Ad Atri in scena “Sempre fiori mai un fioraio”, tratto dal libro del geniale attore Un’elegante cavalcata tra letteratura, arte, poesia e storia del Novecento 

TERAMO. Con lo spettacolo omaggio al genio Paolo Poli Sempre fiori mai un fioraio!, di e con Pino Strabioli, si conclude stasera ad Atri la stagione di prosa, diretta per l’amministrazione comunale dallo stesso Strabioli. Appuntamento al teatro Comunale alle ore 21.
Personalità coltissima, eccentrica e impertinente, molto avanti sul proprio tempo, commediografo, attore, regista, cantante, Paolo Poli (Firenze, 23 maggio 1929 – Roma, 25 marzo 2016) si è raccontato all’amico Pino Strabioli durante una serie di pranzi insieme, sempre nello stesso ristorante, alla stessa ora nell’arco di due anni. Da quei ricordi è nato il libro Sempre fiori mai un fioraio. Ricordi a tavola, pubblicato nel 2013 da Rizzoli, scritto dal geniale e irriverente artista toscano proprio con Strabioli, un’elegante e dissacrante cavalcata tra spettacolo, quotidianità, letteratura, arte, poesia e storia del Novecento.

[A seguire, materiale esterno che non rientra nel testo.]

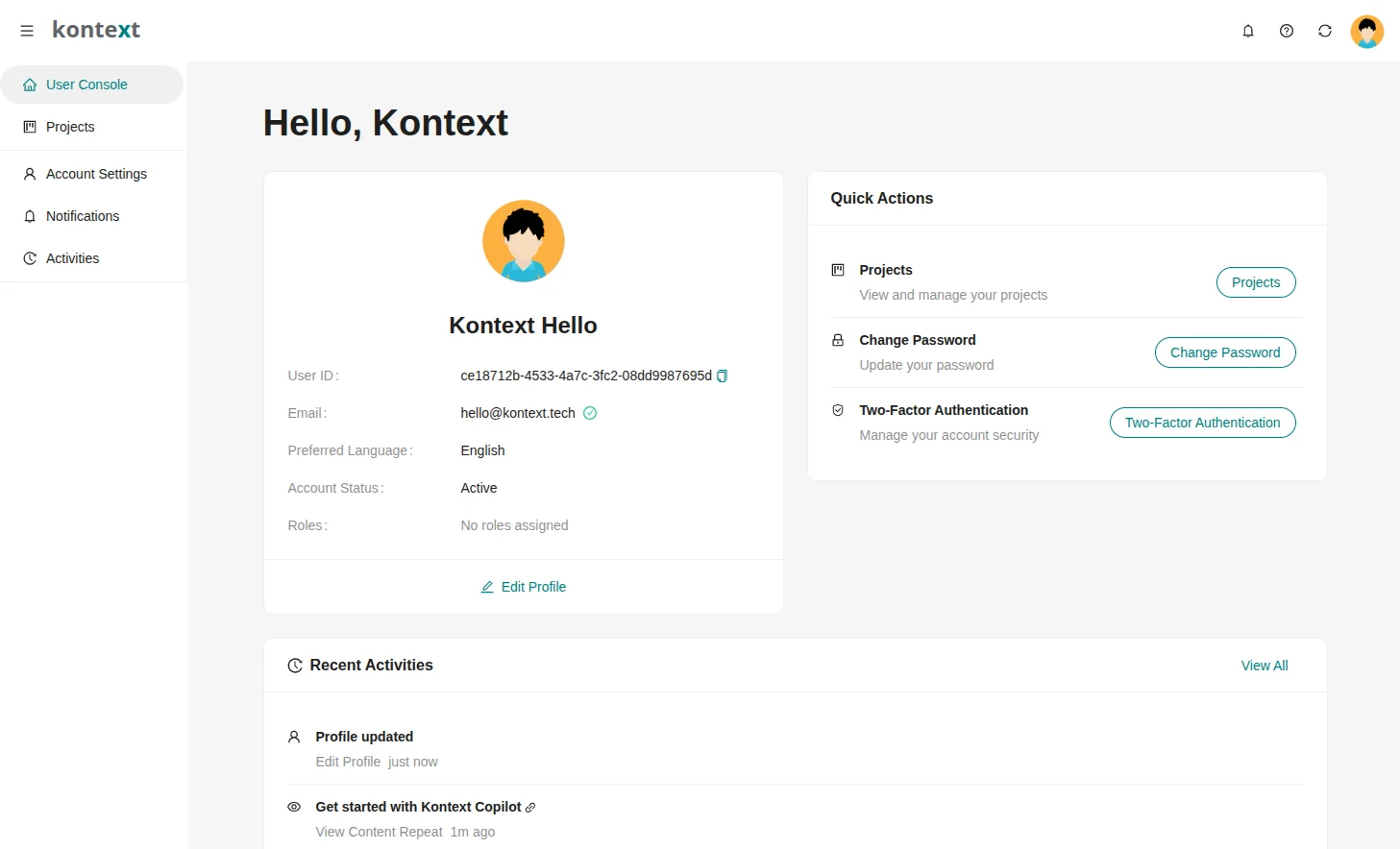Open Two-Factor Authentication settings
The image size is (1400, 849).
(1201, 423)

Dal libro è poi scaturito l’omonimo spettacolo in scena stasera al Comunale atriano, targato Alt Academy Produzioni, che vede Strabioli in scena insieme al fisarmonicista Marcello Fiorini e in compagnia dei video di Edoardo Paglione. Una serata dedicata al pensiero libero, all’irriverenza, alla profonda leggerezza di un genio che ha attraversato il Novecento con la naturalezza, il coraggio e la sfrontatezza che lo hanno reso unico e irripetibile. L’infanzia, gli amori, la guerra, la letteratura, e altri squarci di una vita ineguagliabile che ha segnato la storia non solo teatrale e televiva del Paese. Tra i primi personaggi pubblici in Italia a dichiararsi omosessuale, Paolo Poli coi suoi spettacoli impertinenti e spesso en travesti, in cui coniugava in parodia letteratura alta e bassa, scatenò sovente le reazioni dei benpensanti e nel 1967, a Milano, la sua Rita da Cascia fu sospesa per oltraggio alla religione.

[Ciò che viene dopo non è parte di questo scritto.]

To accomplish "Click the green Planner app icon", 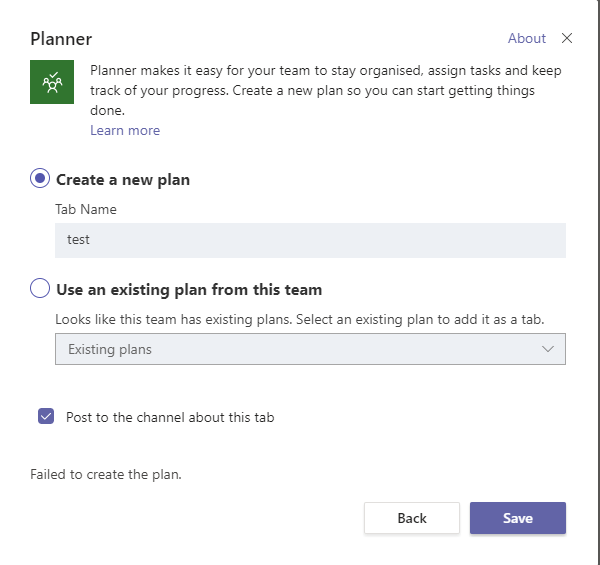I will click(52, 83).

Pino Strabioli ha affiancato Paolo Poli in palcoscenico nel 1997 ne I viaggi di Gulliver tratto da Jonathan Swift e insieme hanno condotto per Rai3 nel 2015 il programma E lasciatemi divertire, otto puntate dedicate ai vizi capitali («Ma Paolo perché otto? I vizi sono sette!», «L'ottavo sono io, sciocchi»). «Ascolterete di tutto, senza mezzi termini, da questo omaggio a Poli che s'ispira ironicamente a mémoires da tavola», ha scritto a proposito dello spettacolo il giornalista e critico teatrale Rodolfo Di Giammarco, autore di una monografia (“Paolo Poli”, Gremese, 1985) sul grande fiorentino.